__WHAT YOU NEED TO DO__: Make a tally of the lines in the records that include the string "resolution", and give only that number.

__DATA FOR PROCESSING__:
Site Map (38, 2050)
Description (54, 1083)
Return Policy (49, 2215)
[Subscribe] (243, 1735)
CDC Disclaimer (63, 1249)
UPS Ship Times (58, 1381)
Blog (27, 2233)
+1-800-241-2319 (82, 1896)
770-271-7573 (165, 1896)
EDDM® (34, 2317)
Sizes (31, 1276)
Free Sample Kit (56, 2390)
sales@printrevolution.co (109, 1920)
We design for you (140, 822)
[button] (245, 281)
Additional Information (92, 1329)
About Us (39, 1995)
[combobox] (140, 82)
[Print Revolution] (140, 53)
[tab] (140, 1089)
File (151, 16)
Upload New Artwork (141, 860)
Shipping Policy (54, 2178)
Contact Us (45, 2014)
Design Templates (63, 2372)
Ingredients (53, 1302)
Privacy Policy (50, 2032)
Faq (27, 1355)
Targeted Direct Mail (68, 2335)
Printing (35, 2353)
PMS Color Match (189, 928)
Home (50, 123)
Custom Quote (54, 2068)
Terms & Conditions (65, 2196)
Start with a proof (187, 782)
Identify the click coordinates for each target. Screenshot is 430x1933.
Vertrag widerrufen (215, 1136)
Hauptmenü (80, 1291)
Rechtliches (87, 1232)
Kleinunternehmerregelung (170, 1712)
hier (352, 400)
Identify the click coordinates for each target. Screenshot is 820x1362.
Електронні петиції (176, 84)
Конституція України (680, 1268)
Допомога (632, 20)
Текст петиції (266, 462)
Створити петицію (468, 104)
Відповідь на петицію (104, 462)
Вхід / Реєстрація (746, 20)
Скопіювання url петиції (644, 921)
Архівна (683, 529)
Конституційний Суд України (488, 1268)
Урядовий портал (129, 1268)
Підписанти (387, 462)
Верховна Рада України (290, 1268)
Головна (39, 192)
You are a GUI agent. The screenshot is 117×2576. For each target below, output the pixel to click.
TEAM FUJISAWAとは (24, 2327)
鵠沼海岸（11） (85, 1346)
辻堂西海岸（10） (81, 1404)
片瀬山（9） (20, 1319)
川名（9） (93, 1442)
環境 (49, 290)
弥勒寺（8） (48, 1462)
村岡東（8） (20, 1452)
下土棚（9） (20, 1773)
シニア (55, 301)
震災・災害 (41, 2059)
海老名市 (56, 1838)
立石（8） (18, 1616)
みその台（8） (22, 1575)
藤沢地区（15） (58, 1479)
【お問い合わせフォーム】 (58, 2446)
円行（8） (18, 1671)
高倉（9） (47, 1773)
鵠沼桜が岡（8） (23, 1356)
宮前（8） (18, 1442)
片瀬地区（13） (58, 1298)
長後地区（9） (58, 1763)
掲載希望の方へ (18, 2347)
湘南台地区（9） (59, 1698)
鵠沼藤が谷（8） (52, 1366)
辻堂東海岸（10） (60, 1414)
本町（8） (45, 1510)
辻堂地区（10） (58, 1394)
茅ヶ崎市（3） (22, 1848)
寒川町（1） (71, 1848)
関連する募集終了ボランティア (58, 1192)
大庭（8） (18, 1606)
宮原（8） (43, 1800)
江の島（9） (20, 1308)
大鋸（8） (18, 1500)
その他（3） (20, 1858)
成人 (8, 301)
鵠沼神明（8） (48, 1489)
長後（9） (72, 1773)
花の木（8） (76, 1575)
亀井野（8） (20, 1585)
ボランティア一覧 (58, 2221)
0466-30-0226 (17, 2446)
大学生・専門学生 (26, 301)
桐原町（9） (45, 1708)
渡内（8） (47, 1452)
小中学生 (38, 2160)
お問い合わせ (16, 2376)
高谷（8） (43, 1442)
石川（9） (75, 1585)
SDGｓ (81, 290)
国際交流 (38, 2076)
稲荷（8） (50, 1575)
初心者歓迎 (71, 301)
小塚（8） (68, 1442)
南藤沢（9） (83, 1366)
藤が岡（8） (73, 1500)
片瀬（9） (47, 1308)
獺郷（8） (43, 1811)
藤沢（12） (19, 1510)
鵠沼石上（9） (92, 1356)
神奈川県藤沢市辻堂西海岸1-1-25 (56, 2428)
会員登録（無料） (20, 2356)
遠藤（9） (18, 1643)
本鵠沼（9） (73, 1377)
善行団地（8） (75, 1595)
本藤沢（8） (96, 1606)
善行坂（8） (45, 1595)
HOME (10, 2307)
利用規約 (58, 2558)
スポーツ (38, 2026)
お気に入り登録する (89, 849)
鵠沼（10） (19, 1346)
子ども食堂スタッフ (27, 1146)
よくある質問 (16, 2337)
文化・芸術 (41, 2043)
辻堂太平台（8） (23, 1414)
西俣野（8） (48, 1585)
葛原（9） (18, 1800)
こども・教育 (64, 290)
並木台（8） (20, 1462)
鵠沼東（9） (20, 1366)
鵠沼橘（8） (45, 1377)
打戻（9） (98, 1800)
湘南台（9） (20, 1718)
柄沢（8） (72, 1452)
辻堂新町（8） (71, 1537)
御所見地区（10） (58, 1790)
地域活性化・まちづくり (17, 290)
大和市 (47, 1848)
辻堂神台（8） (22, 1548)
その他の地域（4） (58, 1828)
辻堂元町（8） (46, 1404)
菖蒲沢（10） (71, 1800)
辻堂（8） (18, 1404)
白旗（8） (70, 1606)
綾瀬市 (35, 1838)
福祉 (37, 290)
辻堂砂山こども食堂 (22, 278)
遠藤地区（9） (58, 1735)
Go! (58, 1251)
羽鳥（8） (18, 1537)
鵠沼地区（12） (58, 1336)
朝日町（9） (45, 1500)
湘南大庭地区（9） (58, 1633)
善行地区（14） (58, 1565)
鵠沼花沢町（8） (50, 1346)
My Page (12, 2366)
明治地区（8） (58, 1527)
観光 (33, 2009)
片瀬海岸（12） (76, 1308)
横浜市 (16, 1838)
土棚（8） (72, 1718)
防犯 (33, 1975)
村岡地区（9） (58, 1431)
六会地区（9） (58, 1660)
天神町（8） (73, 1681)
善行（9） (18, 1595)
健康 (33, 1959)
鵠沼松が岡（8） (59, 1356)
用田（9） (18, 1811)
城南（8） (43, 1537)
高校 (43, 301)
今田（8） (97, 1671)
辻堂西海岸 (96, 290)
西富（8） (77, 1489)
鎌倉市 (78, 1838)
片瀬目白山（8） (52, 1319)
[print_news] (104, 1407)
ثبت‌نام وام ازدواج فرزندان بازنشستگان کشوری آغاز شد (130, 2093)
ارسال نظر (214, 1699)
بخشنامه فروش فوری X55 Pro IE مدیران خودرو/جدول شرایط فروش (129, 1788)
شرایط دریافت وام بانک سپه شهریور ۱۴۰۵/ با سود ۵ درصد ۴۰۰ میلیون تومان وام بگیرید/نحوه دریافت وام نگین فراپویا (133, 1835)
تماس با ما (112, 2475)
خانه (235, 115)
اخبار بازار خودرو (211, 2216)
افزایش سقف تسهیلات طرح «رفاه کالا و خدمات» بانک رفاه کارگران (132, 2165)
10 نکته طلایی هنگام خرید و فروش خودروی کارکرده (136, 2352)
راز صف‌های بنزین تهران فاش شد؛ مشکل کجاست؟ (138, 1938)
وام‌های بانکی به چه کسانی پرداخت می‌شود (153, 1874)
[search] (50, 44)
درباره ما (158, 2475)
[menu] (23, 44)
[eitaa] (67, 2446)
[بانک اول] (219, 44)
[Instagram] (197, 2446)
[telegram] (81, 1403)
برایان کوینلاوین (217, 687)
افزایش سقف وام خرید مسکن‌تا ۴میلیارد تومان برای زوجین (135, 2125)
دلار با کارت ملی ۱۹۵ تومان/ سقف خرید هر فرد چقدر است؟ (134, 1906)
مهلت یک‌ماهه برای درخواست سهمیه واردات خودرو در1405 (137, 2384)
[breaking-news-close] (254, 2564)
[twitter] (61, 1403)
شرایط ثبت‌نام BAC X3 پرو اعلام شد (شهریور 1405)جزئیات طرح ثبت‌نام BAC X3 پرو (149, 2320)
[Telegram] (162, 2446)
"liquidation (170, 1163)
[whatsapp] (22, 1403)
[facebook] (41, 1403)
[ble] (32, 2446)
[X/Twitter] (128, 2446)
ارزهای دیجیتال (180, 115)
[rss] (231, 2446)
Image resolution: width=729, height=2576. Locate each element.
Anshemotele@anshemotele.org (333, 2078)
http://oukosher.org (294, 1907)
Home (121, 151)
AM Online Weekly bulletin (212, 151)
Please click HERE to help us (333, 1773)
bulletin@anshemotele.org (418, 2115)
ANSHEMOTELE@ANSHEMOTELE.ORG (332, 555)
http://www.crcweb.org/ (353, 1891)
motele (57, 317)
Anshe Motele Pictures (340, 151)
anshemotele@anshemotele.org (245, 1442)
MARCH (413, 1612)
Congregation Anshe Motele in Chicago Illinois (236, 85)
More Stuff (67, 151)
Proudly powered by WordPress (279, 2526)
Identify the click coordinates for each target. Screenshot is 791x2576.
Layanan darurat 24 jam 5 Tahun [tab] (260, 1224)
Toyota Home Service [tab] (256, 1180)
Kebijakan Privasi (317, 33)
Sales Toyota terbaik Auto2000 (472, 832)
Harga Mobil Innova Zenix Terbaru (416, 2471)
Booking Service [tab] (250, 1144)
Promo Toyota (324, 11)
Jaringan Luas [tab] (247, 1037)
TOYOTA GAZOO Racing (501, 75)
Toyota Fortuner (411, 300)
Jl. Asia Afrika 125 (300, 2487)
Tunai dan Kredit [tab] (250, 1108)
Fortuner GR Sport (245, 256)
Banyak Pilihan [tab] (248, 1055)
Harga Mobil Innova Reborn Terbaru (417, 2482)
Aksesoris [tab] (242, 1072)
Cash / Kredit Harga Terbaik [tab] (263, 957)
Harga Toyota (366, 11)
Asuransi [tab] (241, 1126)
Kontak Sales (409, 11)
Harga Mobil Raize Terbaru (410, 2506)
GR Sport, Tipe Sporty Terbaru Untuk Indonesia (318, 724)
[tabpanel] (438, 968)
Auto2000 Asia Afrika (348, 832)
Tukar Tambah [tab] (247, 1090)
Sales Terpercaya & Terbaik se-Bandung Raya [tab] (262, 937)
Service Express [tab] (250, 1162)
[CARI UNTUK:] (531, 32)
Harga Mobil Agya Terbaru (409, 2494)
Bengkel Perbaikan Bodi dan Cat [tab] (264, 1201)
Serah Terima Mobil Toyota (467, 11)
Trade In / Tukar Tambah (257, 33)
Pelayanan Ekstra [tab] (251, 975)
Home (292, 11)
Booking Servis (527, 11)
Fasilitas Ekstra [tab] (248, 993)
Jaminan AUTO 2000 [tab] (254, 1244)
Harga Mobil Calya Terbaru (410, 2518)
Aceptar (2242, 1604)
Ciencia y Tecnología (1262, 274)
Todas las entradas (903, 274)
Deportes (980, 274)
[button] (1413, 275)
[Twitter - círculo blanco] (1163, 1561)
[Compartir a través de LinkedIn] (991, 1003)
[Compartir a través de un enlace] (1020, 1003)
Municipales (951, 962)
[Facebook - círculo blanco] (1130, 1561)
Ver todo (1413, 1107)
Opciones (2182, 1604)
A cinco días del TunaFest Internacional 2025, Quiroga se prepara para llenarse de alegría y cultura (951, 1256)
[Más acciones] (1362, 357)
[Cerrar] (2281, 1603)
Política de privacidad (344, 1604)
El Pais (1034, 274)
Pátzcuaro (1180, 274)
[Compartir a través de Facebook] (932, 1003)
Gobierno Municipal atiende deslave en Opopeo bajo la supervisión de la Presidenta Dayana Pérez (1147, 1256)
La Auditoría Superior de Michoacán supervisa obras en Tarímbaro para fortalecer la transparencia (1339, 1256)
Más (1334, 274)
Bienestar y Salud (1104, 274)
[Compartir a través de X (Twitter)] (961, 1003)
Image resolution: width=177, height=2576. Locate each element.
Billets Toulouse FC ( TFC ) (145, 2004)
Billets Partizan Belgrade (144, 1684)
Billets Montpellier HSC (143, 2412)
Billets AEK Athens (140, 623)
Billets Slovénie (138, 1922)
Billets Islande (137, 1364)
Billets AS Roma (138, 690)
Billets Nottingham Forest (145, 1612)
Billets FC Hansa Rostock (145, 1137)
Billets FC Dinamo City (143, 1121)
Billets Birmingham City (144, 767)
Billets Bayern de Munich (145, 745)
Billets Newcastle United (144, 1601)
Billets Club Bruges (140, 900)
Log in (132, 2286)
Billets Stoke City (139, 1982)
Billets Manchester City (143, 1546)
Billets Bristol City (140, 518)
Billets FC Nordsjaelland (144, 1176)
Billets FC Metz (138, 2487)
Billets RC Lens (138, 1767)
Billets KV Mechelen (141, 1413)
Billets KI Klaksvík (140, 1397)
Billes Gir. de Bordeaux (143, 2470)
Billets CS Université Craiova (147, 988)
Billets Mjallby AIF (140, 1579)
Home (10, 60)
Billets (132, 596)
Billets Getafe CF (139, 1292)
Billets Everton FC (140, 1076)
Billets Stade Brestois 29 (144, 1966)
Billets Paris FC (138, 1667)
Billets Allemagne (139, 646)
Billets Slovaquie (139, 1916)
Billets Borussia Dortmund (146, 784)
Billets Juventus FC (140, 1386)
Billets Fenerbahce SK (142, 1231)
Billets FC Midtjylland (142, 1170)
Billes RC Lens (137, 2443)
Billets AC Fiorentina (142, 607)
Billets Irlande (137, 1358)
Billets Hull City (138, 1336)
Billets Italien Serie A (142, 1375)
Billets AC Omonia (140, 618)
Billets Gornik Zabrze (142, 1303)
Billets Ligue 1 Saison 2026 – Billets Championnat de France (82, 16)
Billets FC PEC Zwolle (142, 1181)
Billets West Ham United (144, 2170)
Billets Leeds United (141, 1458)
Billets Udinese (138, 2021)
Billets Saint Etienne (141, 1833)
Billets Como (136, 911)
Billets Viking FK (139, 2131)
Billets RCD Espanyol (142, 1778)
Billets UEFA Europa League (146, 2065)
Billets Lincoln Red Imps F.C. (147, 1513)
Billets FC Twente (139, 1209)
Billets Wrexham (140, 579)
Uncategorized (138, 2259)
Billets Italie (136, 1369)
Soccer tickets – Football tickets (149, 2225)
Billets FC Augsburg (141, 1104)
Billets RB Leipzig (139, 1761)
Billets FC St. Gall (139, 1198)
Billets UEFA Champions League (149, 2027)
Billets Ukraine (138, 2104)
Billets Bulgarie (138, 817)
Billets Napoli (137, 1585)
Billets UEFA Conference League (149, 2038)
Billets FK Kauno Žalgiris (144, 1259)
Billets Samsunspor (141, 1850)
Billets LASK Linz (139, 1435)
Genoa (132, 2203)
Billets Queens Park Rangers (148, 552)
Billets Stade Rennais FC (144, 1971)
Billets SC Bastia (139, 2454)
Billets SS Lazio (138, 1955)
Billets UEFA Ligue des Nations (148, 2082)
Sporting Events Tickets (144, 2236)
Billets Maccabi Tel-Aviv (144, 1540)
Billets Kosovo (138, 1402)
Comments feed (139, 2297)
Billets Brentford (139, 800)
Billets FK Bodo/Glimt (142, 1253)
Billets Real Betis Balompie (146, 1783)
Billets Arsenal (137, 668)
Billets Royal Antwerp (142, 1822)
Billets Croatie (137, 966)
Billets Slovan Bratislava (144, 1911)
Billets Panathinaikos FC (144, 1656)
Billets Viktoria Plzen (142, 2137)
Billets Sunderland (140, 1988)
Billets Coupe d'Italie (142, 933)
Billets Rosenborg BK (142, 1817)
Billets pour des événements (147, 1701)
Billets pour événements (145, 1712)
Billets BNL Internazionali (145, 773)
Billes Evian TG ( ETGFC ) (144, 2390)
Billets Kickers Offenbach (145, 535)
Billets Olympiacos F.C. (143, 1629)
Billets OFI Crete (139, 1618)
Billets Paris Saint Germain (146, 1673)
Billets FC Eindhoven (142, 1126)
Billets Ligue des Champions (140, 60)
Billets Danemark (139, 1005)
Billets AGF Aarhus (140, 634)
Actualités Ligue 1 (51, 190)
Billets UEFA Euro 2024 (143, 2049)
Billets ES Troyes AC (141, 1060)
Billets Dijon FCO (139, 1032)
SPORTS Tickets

__WORKED SOLUTION__: 2